Scientists have developed a way to turn memories on and off – literally with the flip of a switch.
Using an electronic system that duplicates the neural signals associated with memory, they managed to replicate the brain function in rats associated with long-term learned behavior, even when the rats had been drugged to forget.
“Flip the switch on, and the rats remember. Flip it off, and the rats forget,” said Theodore Berger of the USC Viterbi School of Engineering, who holds the David Packard Chair in Engineering and is director of the USC Center for Neural Engineering.
Berger is the lead author of “A Cortical Neural Prosthesis for Restoring and Enhancing Memory,” which was published in the Journal of Neural Engineering. His team worked with scientists from Wake Forest University in the study, building on recent advances in our understanding of the brain area known as the hippocampus and its role in learning.
In the experiment, the researchers had rats learn a task, pressing one lever rather than another to receive a reward. Using embedded electrical probes, the experimental research team, led by Sam A. Deadwyler of the Wake Forest Department of Physiology and Pharmacology, recorded changes in the rat’s brain activity between the two major internal divisions of the hippocampus, known as subregions CA3 and CA1.
During the learning process, the hippocampus converts short-term memory into long-term memory, the researchers’ prior work has shown.
“No hippocampus,” Berger said, “no long-term memory, but still short-term memory.” CA3 and CA1 interact to create long-term memory, prior research has shown.

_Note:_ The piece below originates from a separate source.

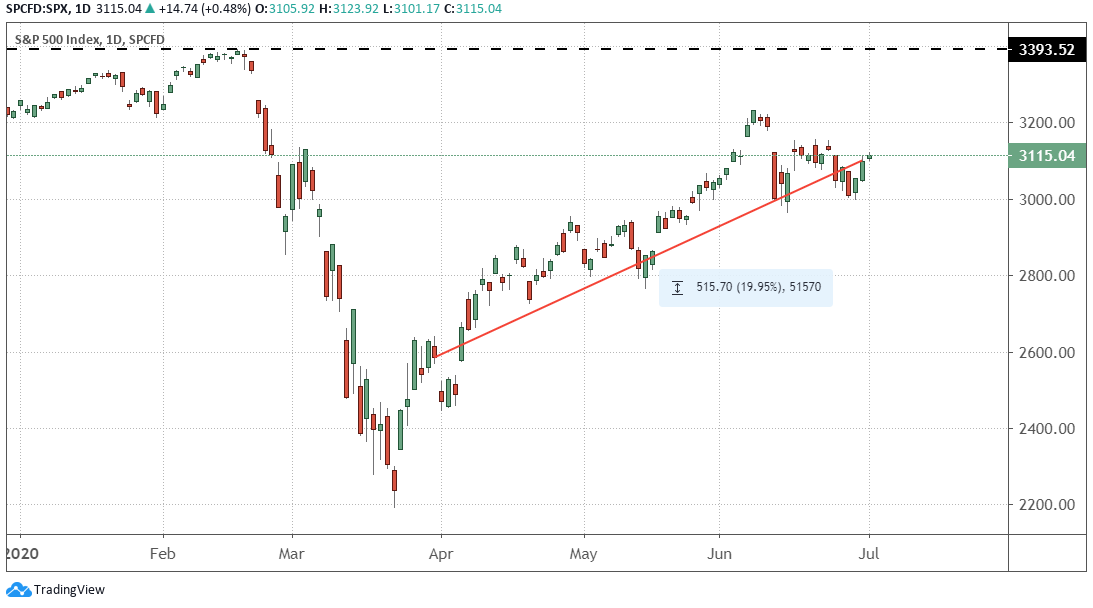
Task: Click the Apr label on time axis
Action: pyautogui.click(x=439, y=551)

In a dramatic demonstration, the experimenters blocked the normal neural interactions between the two areas using pharmacological agents. The previously trained rats then no longer displayed the long-term learned behavior.
“The rats still showed that they knew ‘when you press left first, then press right next time, and vice versa,’ ” Berger said. “And they still knew in general to press levers for water, but they could only remember whether they had pressed left or right for five to 10 seconds.”
Using a model created by the prosthetics research team led by Berger, the teams then went further and developed an artificial hippocampal system that could duplicate the pattern of interaction between CA3 and CA1.
Long-term memory capability returned to the pharmacologically blocked rats when the team activated the electronic device programmed to duplicate the memory-encoding function.
In addition, the researchers went on to show that if a prosthetic device and its associated electrodes were implanted in animals with a normal, functioning hippocampus, the device actually could strengthen the memory being generated internally in the brain and enhance the memory capability of normal rats.
“These integrated experimental modeling studies show for the first time that with sufficient information about the neural coding of memories, a neural prosthesis capable of real-time identification and manipulation of the encoding process can restore and even enhance cognitive mnemonic processes,” the study reported.
The next steps, according to Berger and Deadwyler, will be attempts to duplicate the rat results in monkeys, with the aim of eventually creating prostheses that might help the human victims of Alzheimer’s disease, stroke or injury recover function.
In addition to Deadwyler and Berger, other authors included USC Viterbi’s Vasilis Z. Marmarelis, a biomedical engineering research professor, and research assistant Dong Song, as well as Wake Forest’s associate professor Robert E. Hampson and postdoctoral fellow Anushka Goonawardena.